> **Materials provided**:
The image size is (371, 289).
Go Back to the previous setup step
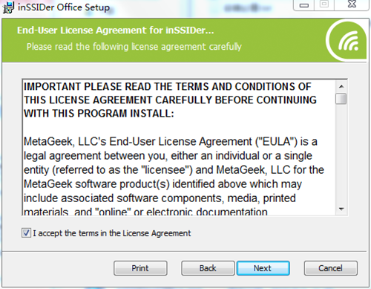[208, 268]
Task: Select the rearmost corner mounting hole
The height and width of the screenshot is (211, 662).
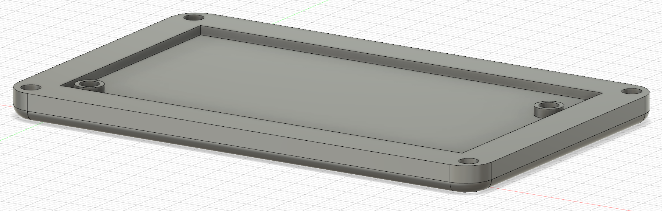Action: click(193, 18)
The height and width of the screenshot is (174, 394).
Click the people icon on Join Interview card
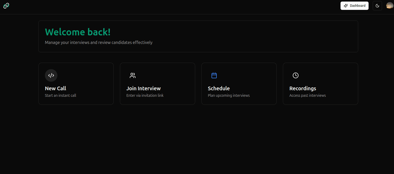tap(133, 75)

> **Short task**:
Reproduce the data above, substituting "screen capture" for every occurrence of "screenshot" and leaving everything else unchanged. Omit the pictures.

> **Written reply**:
The image size is (371, 289).
Go Back to the previous setup step
[208, 268]
Task: Select the rearmost corner mounting hole
The height and width of the screen capture is (211, 662).
Action: click(193, 18)
The height and width of the screen capture is (174, 394).
Click the people icon on Join Interview card
tap(133, 75)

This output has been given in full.